Food For Thought: Kita bersaudara

Kita bersaudara!

Saya teringat dalam suatu perjalanan ke Mesir, sang polisi terheran-heran memandang saya sambil memegang pasport saya. Dia bertanya kepadaku: “Anda berkebangsaan apa?” Saya menjawabnya singkat: “Indonesia”. Dia melanjutkan: “Oh, Indonesia. Selamat datang saudaraku. Apakah Anda seorang muslim?” Saya menjawabnya: “Saya orang katolik seratus persen tanpa ada kepalsuan” Dia hanya terdiam dan memberi jalan kepada saya untuk melapor dan menunjukkan pasport saya ke pihak imigrasi Mesir. Ini adalah pengalaman pertama perjalananku ke Mesir saat masih belajar di Israel tahun 1998 yang lalu. Meskipun polisi Mesir kelihatan kecewa ketika saya mengaku sebagai orang katolik, saya merasa ada nilai plus yakni dia sudah memanggil saya sebagai saudara.

Sapaan sebagai saudara selalu kita ungkapkan dalam hidup setiap hari. Di dalam keluarga, kita menyadari hidup sebagai saudara dan saudari se-ayah dan se-ibu. Di dalam komunitas hidup relijius, kami juga saling menyapa sebagai ‘saudara’. Ada yang disapa frater (saudara), Bruder (saudara), konfrater dan sama saudara. Dan dalam komunitas hidup relijius, kami berusaha untuk membangun persaudaraan sejati. Ini adalah komitmen dan cita-cita kami sesuai kharisma pendiri dan konstitus tarekat. Saya teringat nyanyian Daud dalam Mazmur seperti ini: “Sungguh, alangkah baiknya dan indahnya, apabila saudara-saudara diam bersama dengan rukun!” (Mzm 133:1). Harapan yang besar adalah hidup rukun sebagai saudara. Tentu saja membangun persaudaraan sejati itu tidaklah mudah. Semua konfrater bertemu saat usia sudah dewasa dengan latar belakang yang berbeda-beda. Namun semuanya harus memiliki komitmen yang sama untuk mewujudkan persaudaraan sejati. Ini sebuah perjuangan sepanjang hidup sebagai konfrater artinya saudara yang sepadan.
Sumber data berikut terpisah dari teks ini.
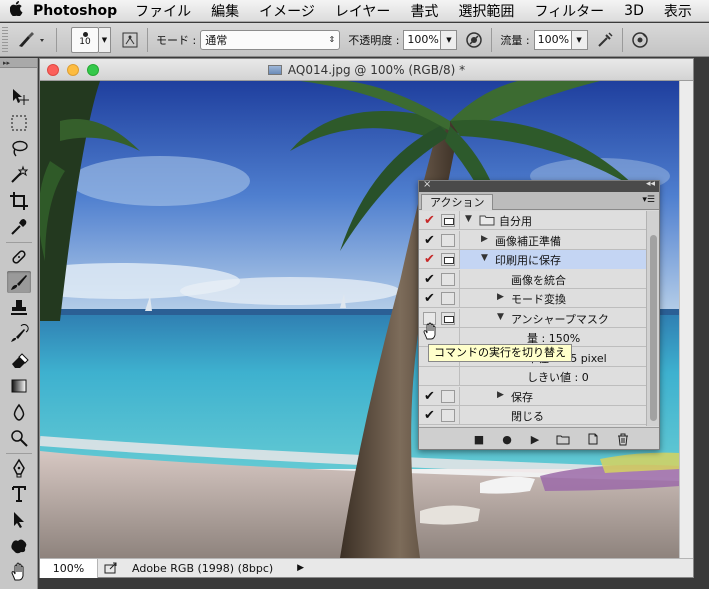 This screenshot has width=709, height=589. What do you see at coordinates (634, 11) in the screenshot?
I see `menu-3d: 3D` at bounding box center [634, 11].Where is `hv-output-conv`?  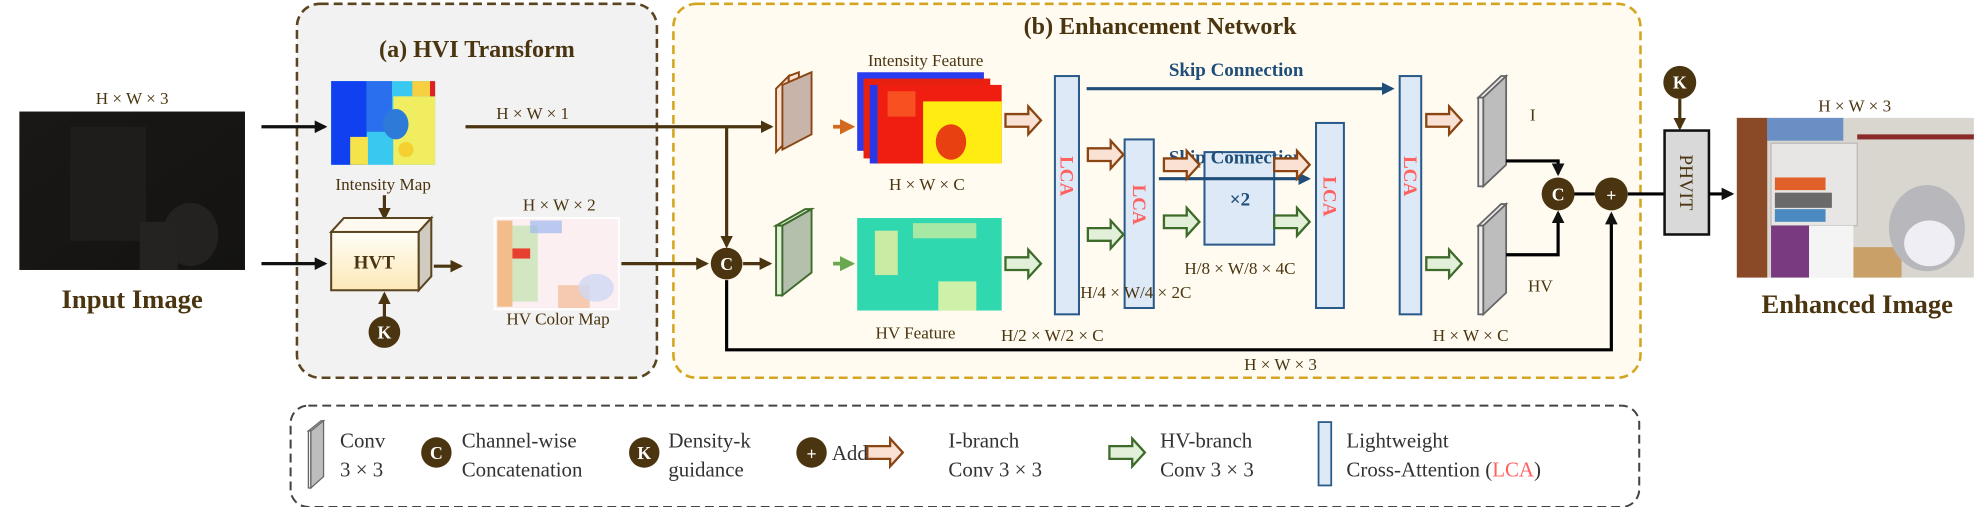
hv-output-conv is located at coordinates (1492, 260).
Pada hari ini kita semua mendapat sapaan yang istimewa dari Tuhan Yesus yakni sebagai saudara. Kita di sapa sebagai saudara ketika kita tulus untuk mendengar dan melakukan Sabda Allah. Kita mendengar sabda Tuhan supaya dapat mengalami Allah, kita menjadi saudara karena mendengar sabda yang sama dan kita menjadi misionaris sabda. Namun tidak cukup kita menjadi pendengar saja. Kita harus menjadi pelaku Sabda dalam hidup setiap hari (Yak 1:22). Kita melakukan sabda dalam hidup kita, dalam perbuatan-perbuatan kasih yang kita lakukan sebagaimana Tuhan kehendaki di dalam hidup kita. Hanya dengan demikian kita benar-benar menjadi saudara dan menjadi saudara dalam Yesus Kristus.